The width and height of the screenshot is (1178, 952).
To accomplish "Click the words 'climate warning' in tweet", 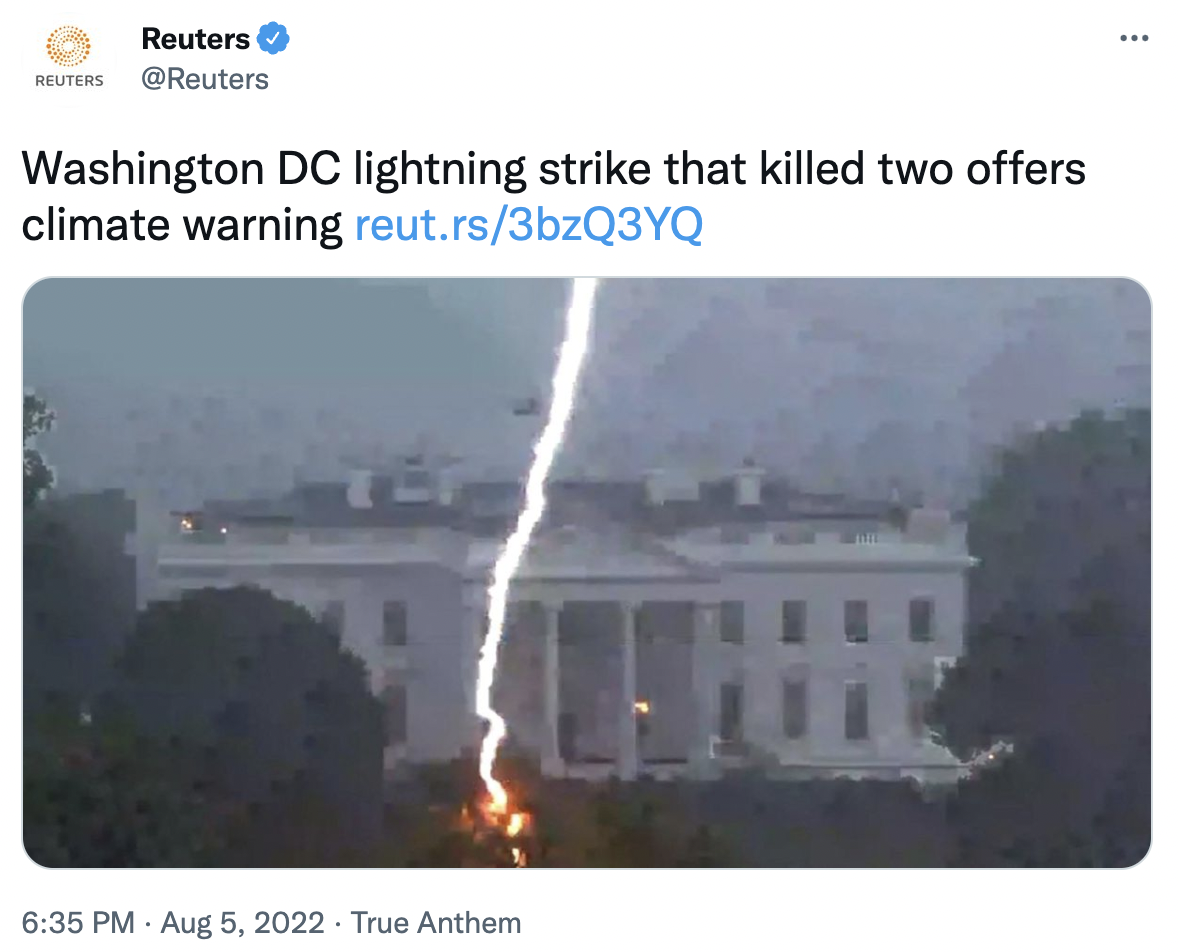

...

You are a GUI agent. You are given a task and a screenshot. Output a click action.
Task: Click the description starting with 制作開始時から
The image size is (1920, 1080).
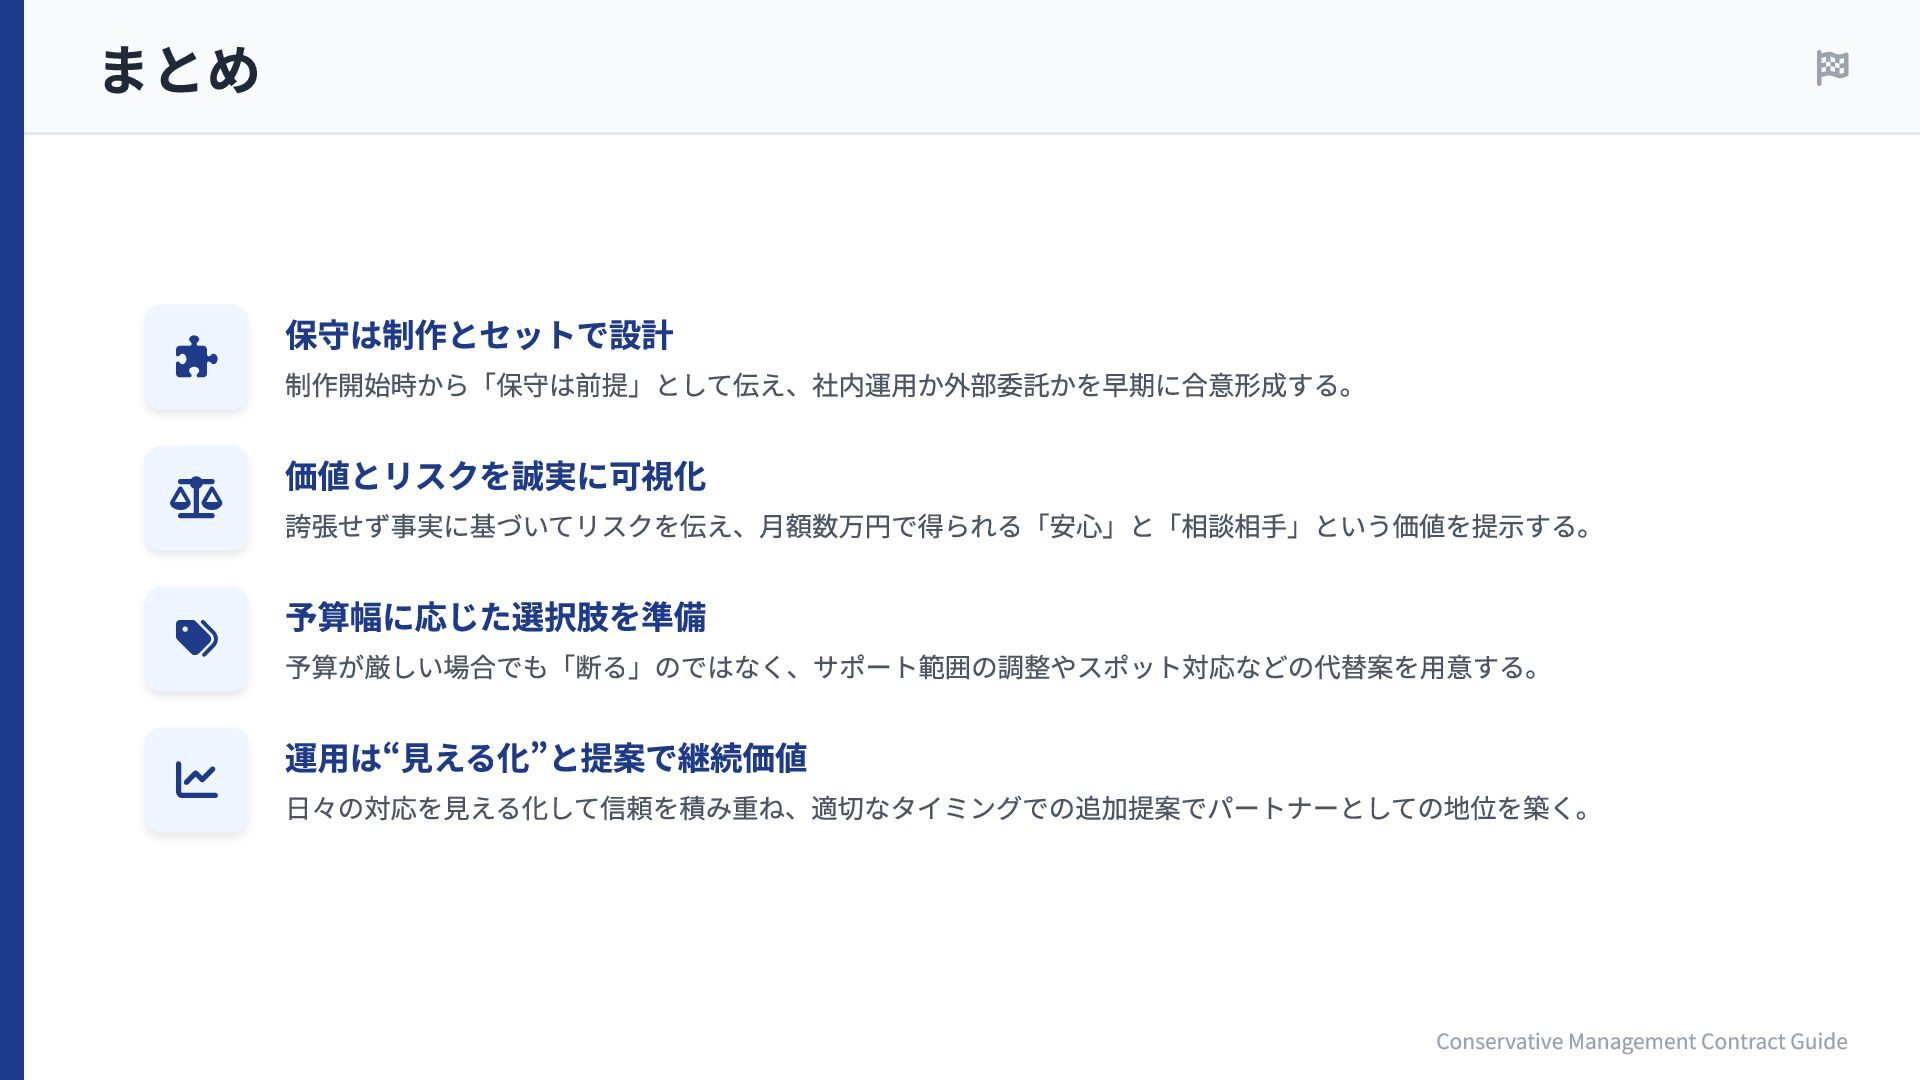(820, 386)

§ **Exercise prompt**:
Write out the lines starting at the one containing "The width and" and ending at the one containing "the words 'climate", changing "tweet" to "post" and keeping everything else the same. Omit the pictures from your answer.

§ **Written solution**:
The width and height of the screenshot is (1178, 952).
To accomplish "Click the words 'climate warning' in post", 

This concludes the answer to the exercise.